Saturday, February 09, 2013

Make All Things New

Calendar year, fiscal year, school year - they all start at a different time.  Each one brings deadlines, expectations, and preparations.   Each one brings a freshness, or a newness, to some aspect of life.  Well, happy new spiritual year to you.  It's a term I have completely made up on the spot to capture the aspect of Lent that I want you to chew on with me this week. 
For a couple of weeks, we have been inviting you to bring in your palms from last Palm Sunday so that we can burn them, to make the ashes we will impose upon our foreheads on Ash Wednesday.  Look at those palms - all brittle and brown.  See how their wizened condition resembles the state of all your good intentions to be faithful to the Lord Jesus.  When they were fresh and green, we raised them in salute of Jesus, shouting hosanna! and giving Him all glory laud and honor.  How'd that go for you?  Have you shouted more often since then something that more resembles Crucify him! or at least, Buzz off! as you pursued something that promised you far more pleasure?
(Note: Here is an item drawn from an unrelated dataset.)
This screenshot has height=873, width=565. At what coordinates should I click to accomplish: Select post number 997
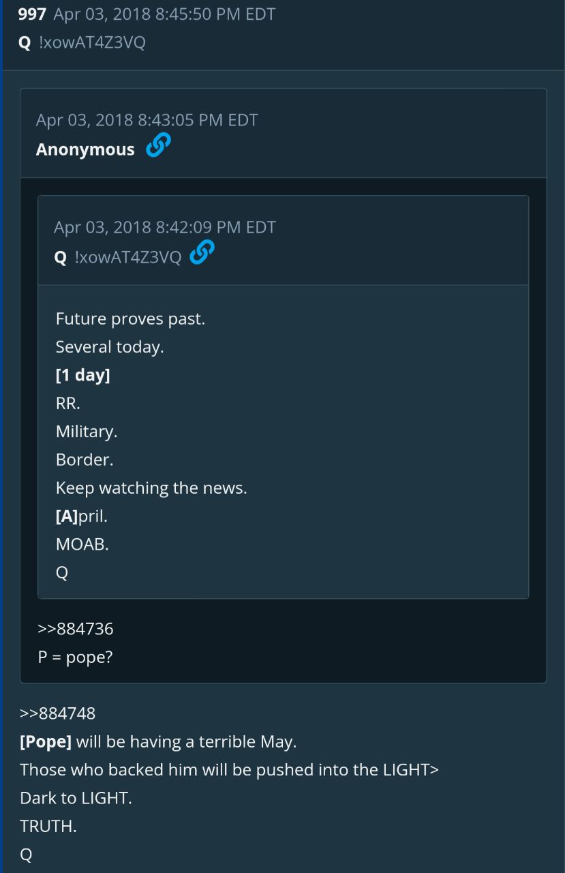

Those palms can be a dreadfully accurate representation of the state of our souls.  But not to be discouraged - the remedy is at hand.  Lent, which can sound so menacing, actually brings new life where deterioration and disuse have taken their toll.
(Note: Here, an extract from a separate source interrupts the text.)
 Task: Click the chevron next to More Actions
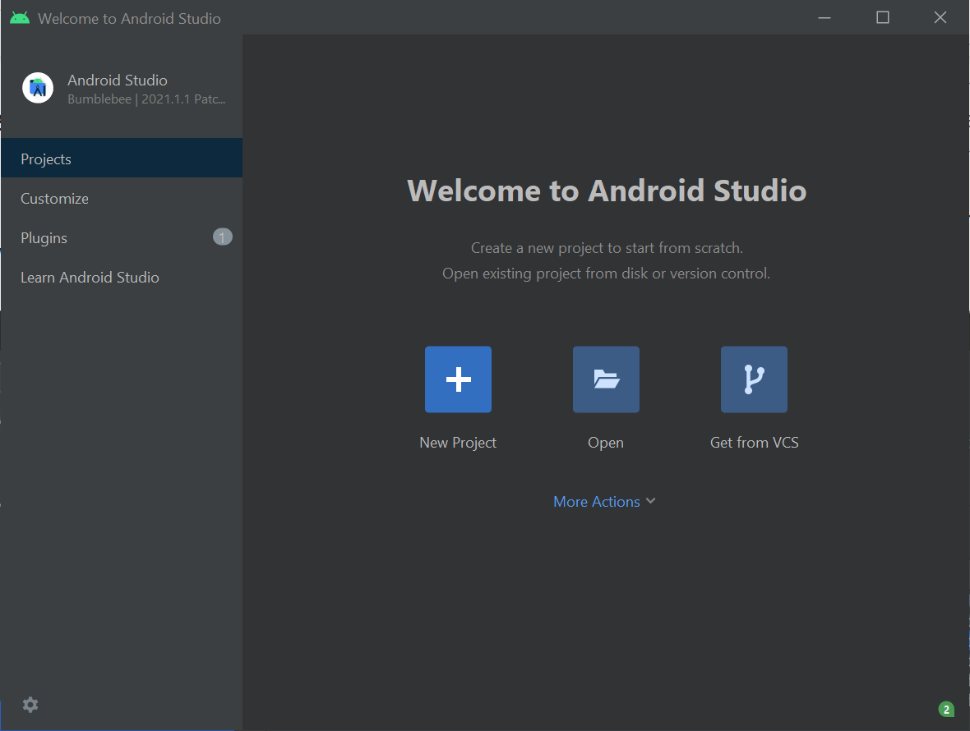[650, 501]
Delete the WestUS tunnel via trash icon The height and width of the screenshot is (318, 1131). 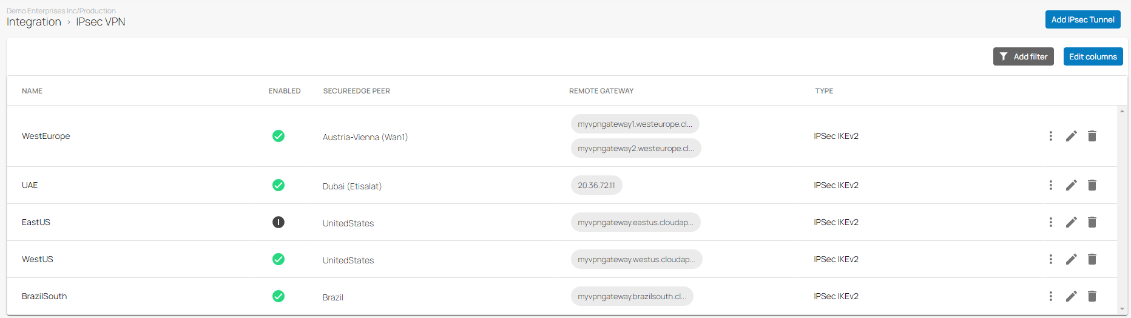point(1092,259)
During this year that our Holy Father has designated the Year of Faith, use your Lenten resolution better to learn the content of the Faith.  Choose a book by a great saint and commit to reading it before Easter.  Watch the complete Catholicism series by Father Barron – AND use the accompanying study text.  Choose some current hot topic and commit to finding out what the Church really believes and teaches about it – using books and articles from authoritative Church sources that will tell you the truth, not the usual news natterers.  The Catholic Information Center downtown on K Street NW has a staff that can find you just the book(s) you need.  The Bookstore at the Basilica has a good selection too.  You’ll watch a lot less television if you keep up with this resolution!
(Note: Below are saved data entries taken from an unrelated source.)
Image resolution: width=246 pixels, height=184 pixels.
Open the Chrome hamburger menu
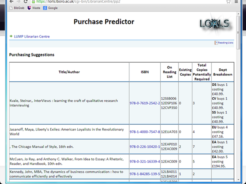(236, 2)
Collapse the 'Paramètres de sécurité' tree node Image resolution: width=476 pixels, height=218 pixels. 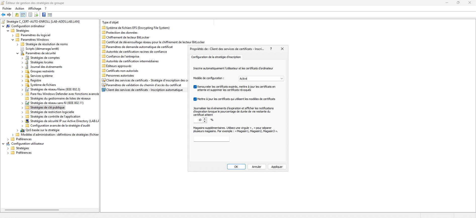pos(17,53)

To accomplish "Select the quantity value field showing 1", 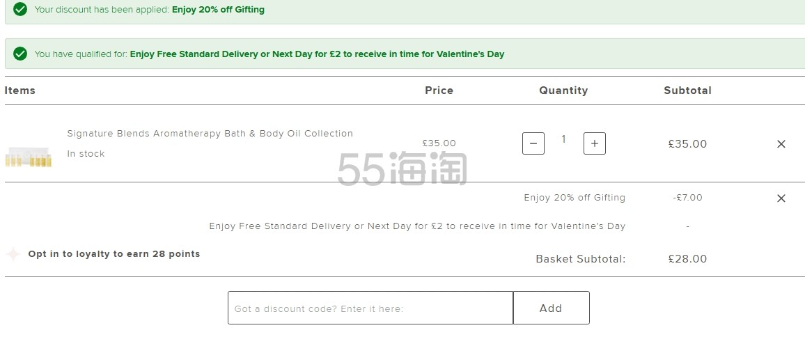I will 563,139.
Sit down with a blank sheet of paper and write a list of all the things that make you glad you are Catholic.  Pick six of them, then resolve to share your joy about them, one each week, by talking about them to someone you know who isn’t Catholic.  
Go to confession every week throughout Lent, or every two weeks.  Make a pilgrimage with your family to a shrine or holy site – more than once.  Go to Mass during the week – once a week, or even every day!  Turn off the radio in the car during your commute – and say a rosary.  Write one letter each week to someone, telling them that you are praying for them.  And do it – pray, that is.
Choose someone you know who has stopped coming to Mass and practicing the faith.  Fast and pray for them until Palm Sunday, then invite them to Confession, and Easter Mass with you.
Lent is powerful, but it is not magic.  You have at your disposal the spiritual horsepower of the entire Body of Christ, the whole Church, turning away from sin and toward the Lord.  But to get that power, you have to put your own power in – the power of your participation, your cooperation, that opens the floodgates of grace and mercy to make your relatively small efforts have really large affects in your life.
This Lent, don’t settle for “giving up” chocolate or anything routine or paltry as the only thing you offer as your participation in this great rehabilitation of your spirit.  This is an amazing opportunity for you put the power of Christ and His Church to work in your life.  It’s rather like rearranging the living room furniture while the college wrestling team is visiting for a cookout.  You’ll be amazed at how much you can accomplish with a little direction and determination.  It’s how you initiate what God will make sure is a happy new spiritual year for you.